Auch das Unmögliche muss versucht werden, um aus der BSE-Katastrophe einen ethisch vertretbaren Ausweg zu finden: Das sagt Caritas-Präsident Franz Küberl zur Diskussion über Fleischlieferungen in Hungerregionen. Seiner Ansicht nach wird derzeit zu viel Energie verwendet, um Gründe gegen die Verteilung der zu schlachtenden Rinder zu finden. „Doch Millionen hungernder Menschen weltweit sind immer ein Grund, jede Möglichkeit der Hilfe ernsthaft zu prüfen.“ Ethisch zu handeln heißt in diesem Fall, „den längeren Weg zu gehen und vielleicht auch teurere Lösungen zu wählen.“
Nordkorea: akuter Mangel
Zum Beispiel herrscht in Nordkorea seit Jahren akuter Mangel an Nahrungsmitteln.
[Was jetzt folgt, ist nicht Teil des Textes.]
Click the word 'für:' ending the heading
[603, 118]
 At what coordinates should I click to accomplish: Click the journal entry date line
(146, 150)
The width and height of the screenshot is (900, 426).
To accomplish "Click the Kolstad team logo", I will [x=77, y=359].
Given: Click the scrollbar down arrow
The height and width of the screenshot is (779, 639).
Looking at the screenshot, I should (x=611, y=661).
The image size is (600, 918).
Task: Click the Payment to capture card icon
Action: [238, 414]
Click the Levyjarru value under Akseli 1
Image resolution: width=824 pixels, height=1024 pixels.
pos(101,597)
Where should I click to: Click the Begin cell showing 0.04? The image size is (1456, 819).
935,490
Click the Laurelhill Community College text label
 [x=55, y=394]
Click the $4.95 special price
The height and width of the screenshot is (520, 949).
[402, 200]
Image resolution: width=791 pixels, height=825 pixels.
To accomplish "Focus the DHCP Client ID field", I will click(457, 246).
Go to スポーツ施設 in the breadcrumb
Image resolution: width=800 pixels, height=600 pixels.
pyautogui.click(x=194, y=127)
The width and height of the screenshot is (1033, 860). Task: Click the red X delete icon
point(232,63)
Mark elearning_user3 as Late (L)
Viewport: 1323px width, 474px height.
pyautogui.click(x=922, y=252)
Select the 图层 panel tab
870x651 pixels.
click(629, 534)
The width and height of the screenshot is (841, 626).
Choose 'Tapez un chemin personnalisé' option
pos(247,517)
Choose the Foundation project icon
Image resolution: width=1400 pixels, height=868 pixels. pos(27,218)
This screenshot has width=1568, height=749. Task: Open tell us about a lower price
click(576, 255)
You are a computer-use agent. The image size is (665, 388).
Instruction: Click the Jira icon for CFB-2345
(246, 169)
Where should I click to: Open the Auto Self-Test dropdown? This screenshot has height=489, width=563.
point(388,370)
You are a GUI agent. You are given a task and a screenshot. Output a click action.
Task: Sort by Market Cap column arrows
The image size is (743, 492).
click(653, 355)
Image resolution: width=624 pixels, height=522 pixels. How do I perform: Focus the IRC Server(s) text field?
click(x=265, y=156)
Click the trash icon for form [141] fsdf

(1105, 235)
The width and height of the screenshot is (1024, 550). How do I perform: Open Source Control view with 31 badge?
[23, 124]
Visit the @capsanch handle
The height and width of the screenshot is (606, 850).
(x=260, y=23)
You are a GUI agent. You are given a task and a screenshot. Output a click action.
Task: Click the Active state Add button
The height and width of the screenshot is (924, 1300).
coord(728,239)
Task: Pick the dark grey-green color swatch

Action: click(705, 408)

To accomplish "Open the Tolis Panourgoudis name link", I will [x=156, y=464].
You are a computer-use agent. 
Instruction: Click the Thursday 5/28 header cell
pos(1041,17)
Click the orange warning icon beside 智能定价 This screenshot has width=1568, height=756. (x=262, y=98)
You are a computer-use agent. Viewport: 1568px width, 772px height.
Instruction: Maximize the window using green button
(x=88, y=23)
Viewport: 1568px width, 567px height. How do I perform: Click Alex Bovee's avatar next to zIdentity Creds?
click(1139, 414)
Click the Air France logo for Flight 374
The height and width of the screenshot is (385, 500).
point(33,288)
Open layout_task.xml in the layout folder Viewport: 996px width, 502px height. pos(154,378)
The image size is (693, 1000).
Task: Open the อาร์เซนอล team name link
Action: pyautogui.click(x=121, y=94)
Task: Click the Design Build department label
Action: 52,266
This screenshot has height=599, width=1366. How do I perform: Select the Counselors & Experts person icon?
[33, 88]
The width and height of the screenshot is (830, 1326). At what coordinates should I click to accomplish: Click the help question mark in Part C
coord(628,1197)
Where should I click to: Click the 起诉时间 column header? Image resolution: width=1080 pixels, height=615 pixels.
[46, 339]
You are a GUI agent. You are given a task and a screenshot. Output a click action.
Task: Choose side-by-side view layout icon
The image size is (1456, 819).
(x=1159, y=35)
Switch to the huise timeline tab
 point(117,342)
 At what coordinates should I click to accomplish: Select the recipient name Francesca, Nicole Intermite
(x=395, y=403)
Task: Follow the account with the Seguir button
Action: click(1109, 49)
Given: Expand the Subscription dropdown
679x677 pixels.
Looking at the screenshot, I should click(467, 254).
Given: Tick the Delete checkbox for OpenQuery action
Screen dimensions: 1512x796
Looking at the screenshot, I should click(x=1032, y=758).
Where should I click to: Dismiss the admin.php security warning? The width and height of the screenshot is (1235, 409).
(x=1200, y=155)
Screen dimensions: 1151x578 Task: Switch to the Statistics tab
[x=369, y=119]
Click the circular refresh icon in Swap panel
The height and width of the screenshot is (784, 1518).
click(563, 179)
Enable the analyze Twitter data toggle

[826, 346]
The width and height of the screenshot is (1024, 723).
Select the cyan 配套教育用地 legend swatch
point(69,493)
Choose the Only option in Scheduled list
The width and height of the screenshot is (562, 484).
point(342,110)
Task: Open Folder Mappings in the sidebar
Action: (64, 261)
Auch in Afrika müssen jährlich Millionen Flüchtlinge versorgt werden. Dem berechtigten Argument, dass Gratisfleisch verheerende Auswirkungen auf die lokale Landwirtschaft haben könne, hält Küberl entgegen, dass Katastrophenhilfe nicht in Konkurrenz zu lokalen Märkten stehe. Wenn die Verteilung eines Teils als Alternative zur Verbrennung erwogen werde, sind für Küberl vor allem die Regierungen gefordert, um etwa Einfuhrgenehmigungen zu erwirken und Transport- und Verarbeitungskosten zu klären. Es müssten sicher „gewaltige logistische Herausforderungen“ bewältigt werden.